Exercise aim => Your answer must hold only the lines below from the line containing "football strategy (26, 1526)" through the line containing "What Is Safer", each reproduced exactly.

[Stored items]
■ ■ ■
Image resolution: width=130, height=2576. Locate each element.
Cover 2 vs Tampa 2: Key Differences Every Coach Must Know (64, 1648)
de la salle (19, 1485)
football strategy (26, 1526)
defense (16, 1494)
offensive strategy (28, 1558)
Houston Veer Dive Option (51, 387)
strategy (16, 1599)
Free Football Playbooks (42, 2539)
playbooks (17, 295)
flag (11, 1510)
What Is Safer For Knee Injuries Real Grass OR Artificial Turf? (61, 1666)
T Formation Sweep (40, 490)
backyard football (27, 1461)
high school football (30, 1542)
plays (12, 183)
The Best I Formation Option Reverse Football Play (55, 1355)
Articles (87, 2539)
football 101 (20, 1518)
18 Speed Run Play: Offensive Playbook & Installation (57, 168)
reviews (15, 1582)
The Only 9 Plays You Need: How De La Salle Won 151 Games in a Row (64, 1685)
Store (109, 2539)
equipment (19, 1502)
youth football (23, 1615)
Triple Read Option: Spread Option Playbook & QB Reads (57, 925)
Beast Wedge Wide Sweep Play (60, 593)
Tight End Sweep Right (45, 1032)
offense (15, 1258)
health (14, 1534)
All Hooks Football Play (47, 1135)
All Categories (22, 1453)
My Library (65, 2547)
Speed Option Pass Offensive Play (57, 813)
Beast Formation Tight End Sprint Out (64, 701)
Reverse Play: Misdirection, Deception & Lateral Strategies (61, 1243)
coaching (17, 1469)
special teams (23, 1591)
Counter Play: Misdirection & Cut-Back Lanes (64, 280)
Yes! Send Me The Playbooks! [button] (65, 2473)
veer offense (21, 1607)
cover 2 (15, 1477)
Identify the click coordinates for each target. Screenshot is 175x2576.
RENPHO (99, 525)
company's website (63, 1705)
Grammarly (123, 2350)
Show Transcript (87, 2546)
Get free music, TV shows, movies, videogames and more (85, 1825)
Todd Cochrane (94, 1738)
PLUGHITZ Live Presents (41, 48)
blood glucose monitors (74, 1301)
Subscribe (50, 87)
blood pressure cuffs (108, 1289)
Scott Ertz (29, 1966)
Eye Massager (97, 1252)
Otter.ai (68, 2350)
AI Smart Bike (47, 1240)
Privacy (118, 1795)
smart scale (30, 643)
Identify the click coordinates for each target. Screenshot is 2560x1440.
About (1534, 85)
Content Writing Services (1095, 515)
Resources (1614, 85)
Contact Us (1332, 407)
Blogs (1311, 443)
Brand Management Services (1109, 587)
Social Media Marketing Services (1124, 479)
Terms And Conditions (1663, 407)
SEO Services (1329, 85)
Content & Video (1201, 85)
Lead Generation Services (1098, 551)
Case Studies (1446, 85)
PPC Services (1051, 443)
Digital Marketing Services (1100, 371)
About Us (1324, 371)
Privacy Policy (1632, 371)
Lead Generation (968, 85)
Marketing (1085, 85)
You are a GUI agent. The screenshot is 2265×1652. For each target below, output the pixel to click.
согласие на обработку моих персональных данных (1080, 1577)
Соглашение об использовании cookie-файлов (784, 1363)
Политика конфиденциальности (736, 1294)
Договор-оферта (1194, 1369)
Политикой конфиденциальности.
■ ■ ■
Exercise output =>
football strategy (26, 1526)
defense (16, 1494)
offensive strategy (28, 1558)
Houston Veer Dive Option (51, 387)
strategy (16, 1599)
Free Football Playbooks (42, 2539)
playbooks (17, 295)
flag (11, 1510)
What Is Safer For Knee Injuries Real Grass OR Artificial Turf? (61, 1666)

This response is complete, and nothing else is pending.